Pierrick Berteloot (born 11 January 1999 in Dunkirk) is a French politician of the National Rally. He was elected as a deputy in the National Assembly for Nord's 15th constituency in 2022.

Biography
Berteloot was born and raised in Dunkirk. He is the great-grandson of French resistance fighter Louis Maniez who was executed by Nazi forces in 1944 and has a bridge named after him in Bourbourg. After secondary school, Berteloot became a sailor based in various countries including the United States and attended the L'Ecole Maritime de Boulogne maritime academy in Boulogne-sur-Mer. He was then an employee of a ferry company operating between France and England.

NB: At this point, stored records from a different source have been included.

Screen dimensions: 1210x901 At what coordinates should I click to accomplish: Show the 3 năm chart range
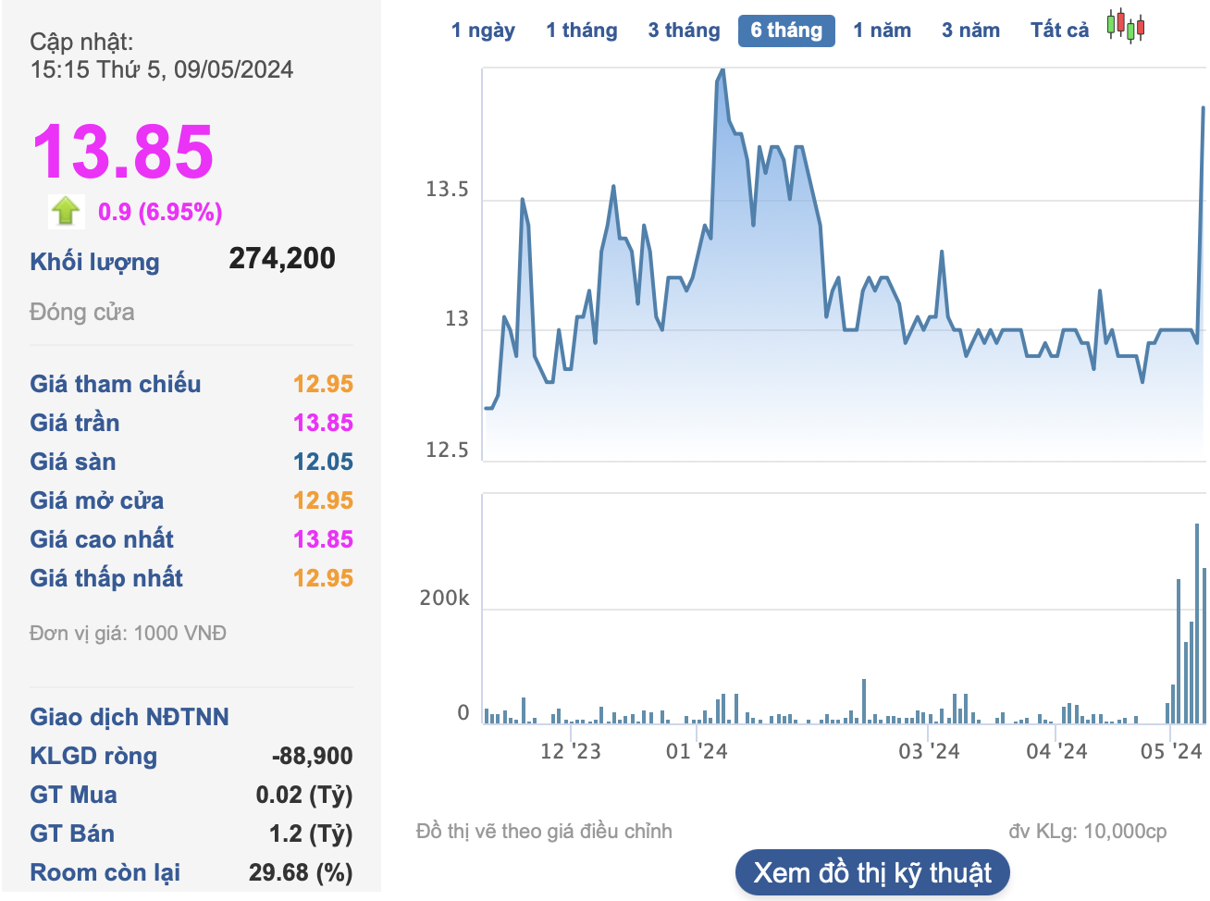(x=970, y=31)
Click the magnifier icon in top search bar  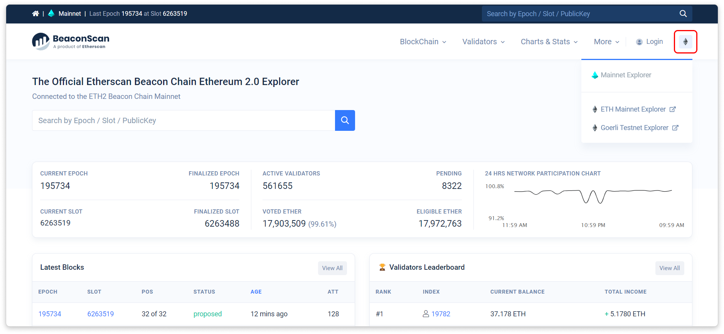(683, 13)
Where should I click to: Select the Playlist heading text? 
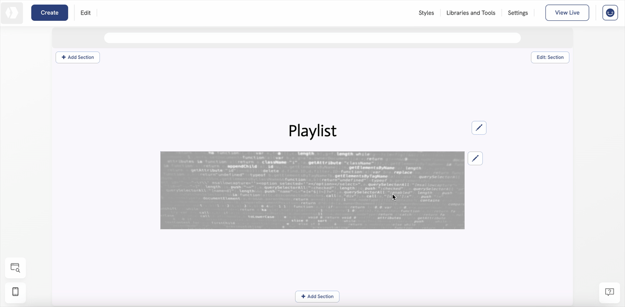pos(313,131)
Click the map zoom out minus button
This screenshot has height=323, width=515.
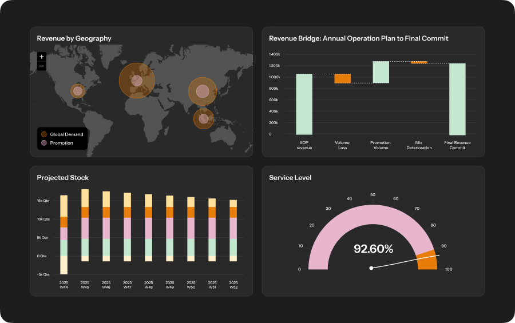coord(42,66)
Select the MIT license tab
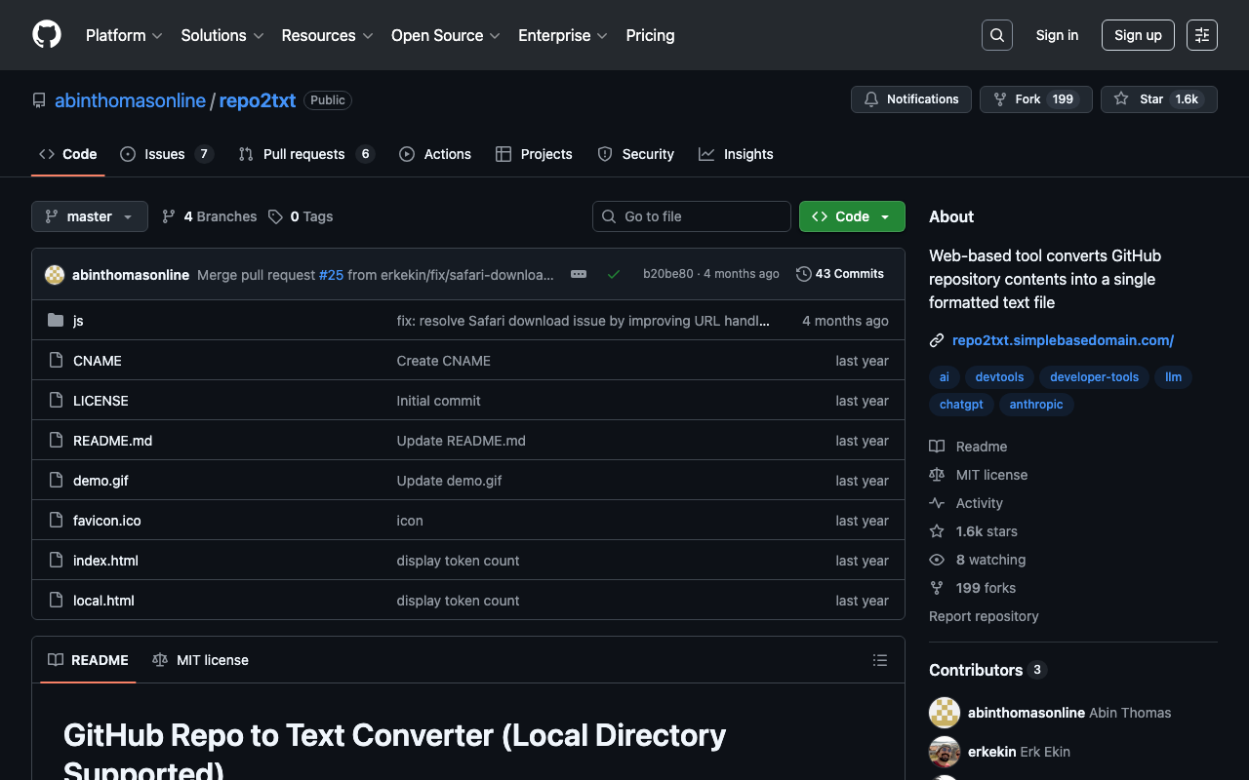 pos(201,660)
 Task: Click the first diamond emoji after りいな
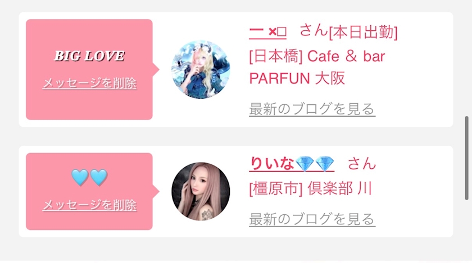(305, 164)
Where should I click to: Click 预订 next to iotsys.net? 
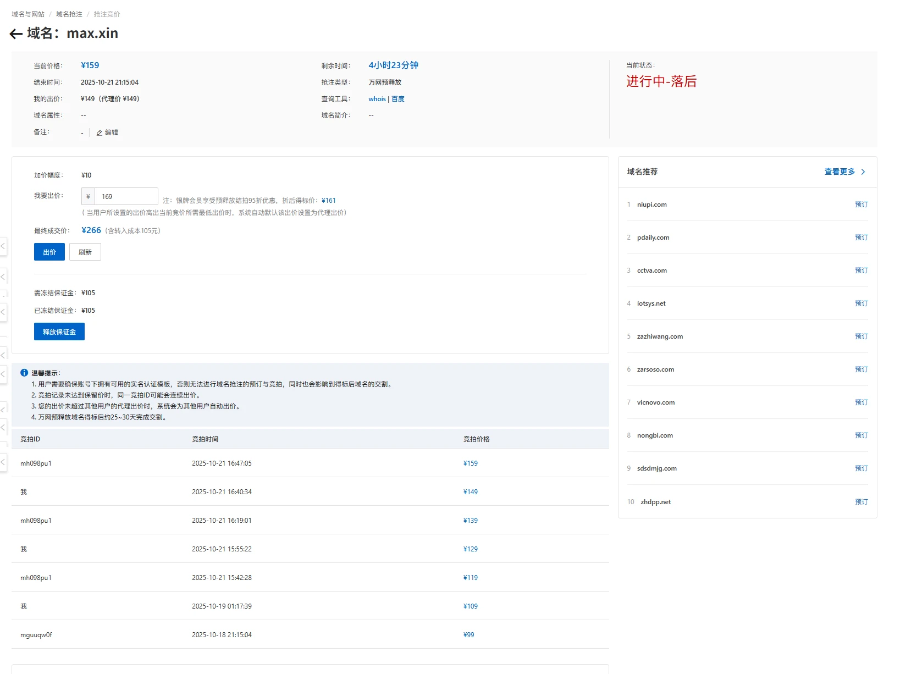coord(861,303)
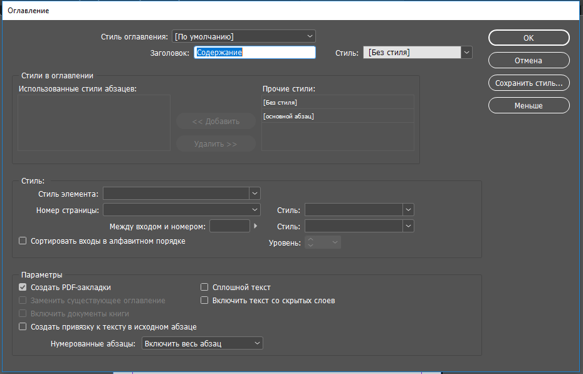
Task: Click 'Сохранить стиль...' button
Action: pos(528,83)
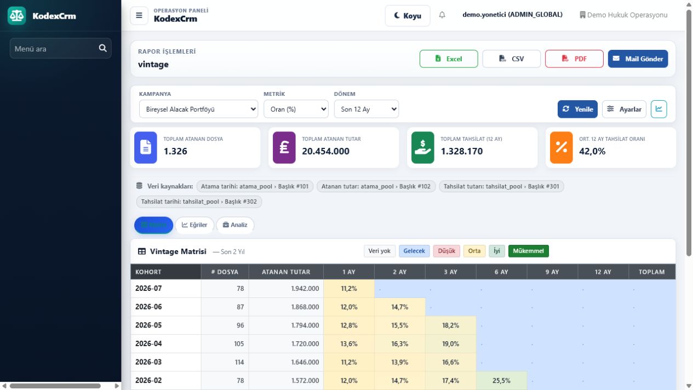Open the Kampanya dropdown showing Bireysel Alacak Portföyü

point(198,109)
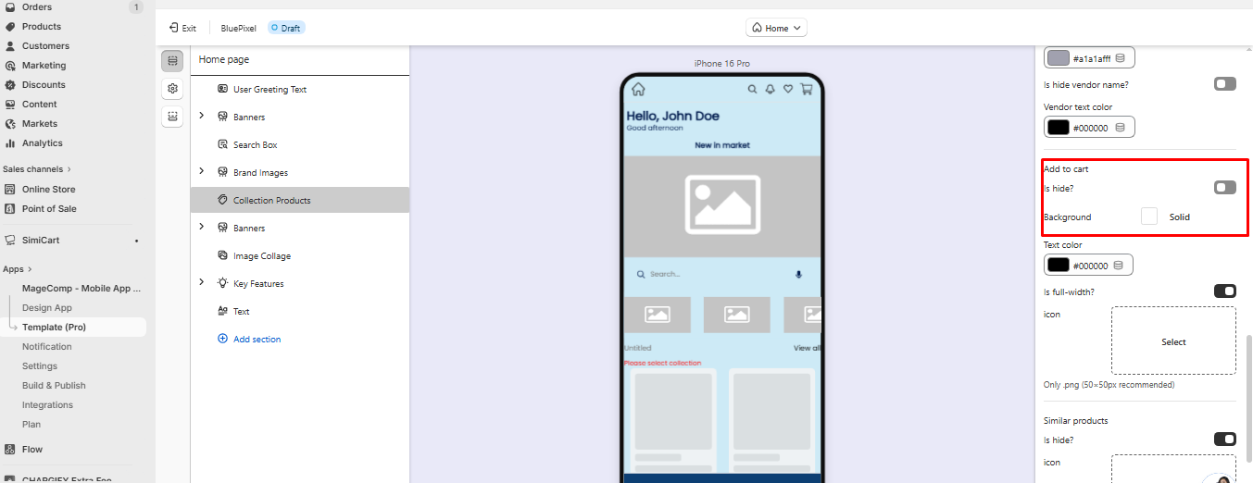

In 2020, he was elected as a municipal councilor in Bourbourg for the National Rally and became a delegate for overseeing military and patriotic ceremonies in this capacity. In 2021, he became a regional councilor in Hauts-de-France on a list headed by Sébastien Chenu.

For the 2022 French legislative election, Berteloot contested the constituency of Nord's 15th. He won the seat in the second round, defeating EELV and NUPES affiliated candidate Emilie Ducourant.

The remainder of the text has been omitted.